さて、これまでに上映されたコンペティション部門の作品で、私の心に最も残ったのは、ジェームズ・グレイ監督の『アルマゲドン・タイム』(2022年)だった。80年代のニューヨーク、クイーンズを舞台に、ユダヤ人家族の10歳の少年ポールとクラスメートの黒人少年との友情が、周囲の無理解と差別によって取り返しのつかないところにまで追い詰められていくさまを描く。母(アン・ハサウェイ)、父(ジェレミー・ストロング)、祖父(アンソニー・ホプキンス)とキャスティングが豪華(ジェシカ・チャステインのカメオ出演も)。特にポールを暖かく見守り、自分のルーツを忘れるなと教えるおじいさん役のアンソニー・ホプキンスが素晴らしかった。

『チャイコフスキーの妻(仮)』狂気の愛

現在『インフル病みのペトロフ家』(2021年)が日本で公開中のキリル・セレブレニコフの新作『チャイコフスキーの妻(仮)』は、ゲイの噂を打ち消すために、アントニーナ(アレーナ・ミハイロヴァ)の熱烈な求婚を受けて、うっかり結婚してしまったチャイコフスキー(オディン・バイロン)が、アントニーナの狂気の愛に苦労する話。二人の嵐のような関係を幾つかの時代に分け、舞台劇風な演出で見せる。

『EO(英題)』ロバの視線

イエジー・スコリモフスキ『EO(※イーオ、ロバの鳴き声)(2022年)は、サーカスから逃げ出したロバが、世の中の様々な出来事に立ち会い、牛の群れに紛れて畜殺場に消えていくまでを描くスコリモフスキ版『バルタザールどこへ行く?』。一貫したストーリーはないが、ロバの視線だけでエモーションを生み出す手法が鮮やかだった。

是枝監督作、パク・チャヌク監督作などが後半の話題作

期待の是枝裕和監督『ベイビー・ブローカー』(2022年)、パク・チャヌク監督『別れる決心(仮)(2022年)、『ボーダー 二つの世界』(2018年)のアリ・アッバシ監督がイランに戻って撮った『ホーリー・スパイダー(原題)』(2022年)など、話題作の上映はこれから。
==================================================
課題の要件: 原文の「一貫したストーリーはないが、ロバの視線だけでエモーションを生み出す手法が鮮やかだった。」という一文を英語に訳す。

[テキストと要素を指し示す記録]
==================================================
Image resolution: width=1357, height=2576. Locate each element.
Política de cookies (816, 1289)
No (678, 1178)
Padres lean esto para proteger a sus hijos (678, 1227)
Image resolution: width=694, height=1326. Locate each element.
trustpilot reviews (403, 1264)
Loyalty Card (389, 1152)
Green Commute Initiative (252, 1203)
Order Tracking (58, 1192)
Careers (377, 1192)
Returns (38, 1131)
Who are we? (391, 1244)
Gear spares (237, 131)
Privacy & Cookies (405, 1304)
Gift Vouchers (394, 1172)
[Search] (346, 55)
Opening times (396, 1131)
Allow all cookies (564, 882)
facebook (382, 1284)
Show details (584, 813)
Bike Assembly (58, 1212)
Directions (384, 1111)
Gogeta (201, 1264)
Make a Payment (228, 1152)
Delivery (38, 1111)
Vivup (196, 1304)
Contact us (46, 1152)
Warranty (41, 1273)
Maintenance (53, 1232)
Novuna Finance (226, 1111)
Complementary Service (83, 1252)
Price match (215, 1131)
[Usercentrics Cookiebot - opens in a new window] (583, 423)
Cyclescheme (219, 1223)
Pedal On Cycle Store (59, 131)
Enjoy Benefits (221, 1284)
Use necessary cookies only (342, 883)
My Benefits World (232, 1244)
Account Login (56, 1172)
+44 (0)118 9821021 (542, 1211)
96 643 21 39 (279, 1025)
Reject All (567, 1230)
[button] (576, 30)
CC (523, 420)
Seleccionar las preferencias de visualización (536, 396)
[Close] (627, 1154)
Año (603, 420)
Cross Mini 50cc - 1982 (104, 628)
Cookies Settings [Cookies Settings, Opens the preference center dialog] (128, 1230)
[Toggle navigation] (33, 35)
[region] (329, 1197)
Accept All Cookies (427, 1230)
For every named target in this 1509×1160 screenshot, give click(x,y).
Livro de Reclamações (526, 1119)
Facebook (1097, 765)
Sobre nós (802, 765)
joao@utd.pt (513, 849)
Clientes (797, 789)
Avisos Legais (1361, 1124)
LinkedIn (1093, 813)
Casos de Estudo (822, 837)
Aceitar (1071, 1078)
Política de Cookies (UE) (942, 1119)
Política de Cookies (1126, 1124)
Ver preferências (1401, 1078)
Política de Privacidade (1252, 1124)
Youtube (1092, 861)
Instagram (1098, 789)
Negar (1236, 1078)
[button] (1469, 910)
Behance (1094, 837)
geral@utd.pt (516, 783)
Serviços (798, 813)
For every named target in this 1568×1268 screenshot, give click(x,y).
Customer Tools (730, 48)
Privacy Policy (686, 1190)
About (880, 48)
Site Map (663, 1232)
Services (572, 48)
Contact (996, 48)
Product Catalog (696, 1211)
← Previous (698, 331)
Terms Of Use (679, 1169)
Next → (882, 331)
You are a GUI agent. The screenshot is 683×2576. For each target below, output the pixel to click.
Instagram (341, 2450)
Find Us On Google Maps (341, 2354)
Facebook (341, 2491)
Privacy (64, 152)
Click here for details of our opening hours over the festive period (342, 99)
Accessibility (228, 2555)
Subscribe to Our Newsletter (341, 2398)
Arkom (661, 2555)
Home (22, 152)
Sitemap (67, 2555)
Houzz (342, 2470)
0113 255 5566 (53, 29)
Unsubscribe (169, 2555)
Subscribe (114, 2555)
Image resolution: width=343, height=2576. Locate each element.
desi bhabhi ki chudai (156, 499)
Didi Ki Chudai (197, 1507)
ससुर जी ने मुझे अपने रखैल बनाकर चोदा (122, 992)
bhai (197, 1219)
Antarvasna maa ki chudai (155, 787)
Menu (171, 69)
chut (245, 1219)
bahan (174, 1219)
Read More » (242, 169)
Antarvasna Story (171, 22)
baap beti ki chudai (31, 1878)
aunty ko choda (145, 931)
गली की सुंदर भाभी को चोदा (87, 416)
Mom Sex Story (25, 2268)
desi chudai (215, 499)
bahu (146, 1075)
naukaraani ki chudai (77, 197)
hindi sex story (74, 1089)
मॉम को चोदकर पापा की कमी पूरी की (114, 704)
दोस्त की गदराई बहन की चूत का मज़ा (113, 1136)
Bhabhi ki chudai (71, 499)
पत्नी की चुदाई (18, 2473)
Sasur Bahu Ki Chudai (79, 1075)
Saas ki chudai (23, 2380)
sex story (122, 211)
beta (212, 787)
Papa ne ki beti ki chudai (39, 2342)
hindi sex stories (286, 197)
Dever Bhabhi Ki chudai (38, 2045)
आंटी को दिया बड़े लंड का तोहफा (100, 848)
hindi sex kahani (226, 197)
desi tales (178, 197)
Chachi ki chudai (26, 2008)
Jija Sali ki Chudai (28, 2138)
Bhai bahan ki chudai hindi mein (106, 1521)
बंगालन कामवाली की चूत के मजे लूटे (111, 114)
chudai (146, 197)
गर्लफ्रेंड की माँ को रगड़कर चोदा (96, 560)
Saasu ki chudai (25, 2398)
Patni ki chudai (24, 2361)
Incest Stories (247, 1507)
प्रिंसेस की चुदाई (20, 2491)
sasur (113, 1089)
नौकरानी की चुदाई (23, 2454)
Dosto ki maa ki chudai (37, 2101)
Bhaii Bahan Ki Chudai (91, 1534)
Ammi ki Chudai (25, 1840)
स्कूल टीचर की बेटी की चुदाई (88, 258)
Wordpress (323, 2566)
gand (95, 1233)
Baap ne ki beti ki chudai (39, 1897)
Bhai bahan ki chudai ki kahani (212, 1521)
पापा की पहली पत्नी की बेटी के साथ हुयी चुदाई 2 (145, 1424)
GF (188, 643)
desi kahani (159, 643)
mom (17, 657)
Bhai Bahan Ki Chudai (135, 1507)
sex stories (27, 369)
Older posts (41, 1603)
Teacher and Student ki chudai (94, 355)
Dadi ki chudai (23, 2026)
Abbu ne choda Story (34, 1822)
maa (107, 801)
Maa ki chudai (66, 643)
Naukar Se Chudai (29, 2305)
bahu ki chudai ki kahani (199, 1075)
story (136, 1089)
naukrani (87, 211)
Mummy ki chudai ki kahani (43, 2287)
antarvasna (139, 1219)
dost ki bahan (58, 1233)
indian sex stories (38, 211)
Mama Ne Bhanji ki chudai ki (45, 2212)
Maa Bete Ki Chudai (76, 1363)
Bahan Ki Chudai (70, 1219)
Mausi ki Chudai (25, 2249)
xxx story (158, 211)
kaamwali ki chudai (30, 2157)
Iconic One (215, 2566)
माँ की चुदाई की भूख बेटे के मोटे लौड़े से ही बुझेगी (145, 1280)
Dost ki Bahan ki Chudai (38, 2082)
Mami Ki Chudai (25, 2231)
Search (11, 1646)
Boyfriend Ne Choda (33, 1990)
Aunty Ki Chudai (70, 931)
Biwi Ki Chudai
==================================================
回答は以下: There is no coherent storyline, but the technique of creating emotion solely through the donkey's gaze was striking.